Provide an exact copy of the lines from the beginning of the records through the line that includes "Bridal resources (494, 125)", and of no others.

Dataset excerpts

####################

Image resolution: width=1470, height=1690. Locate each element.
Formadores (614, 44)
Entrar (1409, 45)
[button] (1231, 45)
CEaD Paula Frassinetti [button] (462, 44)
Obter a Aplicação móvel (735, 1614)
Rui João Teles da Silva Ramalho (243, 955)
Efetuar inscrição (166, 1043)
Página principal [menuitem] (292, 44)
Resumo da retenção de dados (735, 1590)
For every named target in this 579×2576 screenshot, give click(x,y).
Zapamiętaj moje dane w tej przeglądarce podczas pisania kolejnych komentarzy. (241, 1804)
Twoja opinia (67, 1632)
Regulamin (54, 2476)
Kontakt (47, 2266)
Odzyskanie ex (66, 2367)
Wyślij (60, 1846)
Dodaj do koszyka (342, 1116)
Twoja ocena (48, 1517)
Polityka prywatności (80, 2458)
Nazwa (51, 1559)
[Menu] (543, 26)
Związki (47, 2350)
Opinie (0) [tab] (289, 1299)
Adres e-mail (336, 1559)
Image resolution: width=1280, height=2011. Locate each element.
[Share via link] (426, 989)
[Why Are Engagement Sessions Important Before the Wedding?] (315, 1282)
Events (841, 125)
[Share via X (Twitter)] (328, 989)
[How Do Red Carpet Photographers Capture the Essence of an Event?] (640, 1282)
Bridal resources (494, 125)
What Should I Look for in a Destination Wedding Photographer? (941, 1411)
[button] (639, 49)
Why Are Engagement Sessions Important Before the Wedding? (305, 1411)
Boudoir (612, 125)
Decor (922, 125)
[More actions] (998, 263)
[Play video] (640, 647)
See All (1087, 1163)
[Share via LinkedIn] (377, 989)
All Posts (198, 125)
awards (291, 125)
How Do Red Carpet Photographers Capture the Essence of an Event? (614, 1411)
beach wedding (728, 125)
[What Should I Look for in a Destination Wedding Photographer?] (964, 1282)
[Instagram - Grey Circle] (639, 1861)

####################

EXPECTED ANSWER:
Image resolution: width=1470, height=1690. Locate each element.
Formadores (614, 44)
Entrar (1409, 45)
[button] (1231, 45)
CEaD Paula Frassinetti [button] (462, 44)
Obter a Aplicação móvel (735, 1614)
Rui João Teles da Silva Ramalho (243, 955)
Efetuar inscrição (166, 1043)
Página principal [menuitem] (292, 44)
Resumo da retenção de dados (735, 1590)
For every named target in this 579×2576 screenshot, give click(x,y).
Zapamiętaj moje dane w tej przeglądarce podczas pisania kolejnych komentarzy. (241, 1804)
Twoja opinia (67, 1632)
Regulamin (54, 2476)
Kontakt (47, 2266)
Odzyskanie ex (66, 2367)
Wyślij (60, 1846)
Dodaj do koszyka (342, 1116)
Twoja ocena (48, 1517)
Polityka prywatności (80, 2458)
Nazwa (51, 1559)
[Menu] (543, 26)
Związki (47, 2350)
Opinie (0) [tab] (289, 1299)
Adres e-mail (336, 1559)
Image resolution: width=1280, height=2011. Locate each element.
[Share via link] (426, 989)
[Why Are Engagement Sessions Important Before the Wedding?] (315, 1282)
Events (841, 125)
[Share via X (Twitter)] (328, 989)
[How Do Red Carpet Photographers Capture the Essence of an Event?] (640, 1282)
Bridal resources (494, 125)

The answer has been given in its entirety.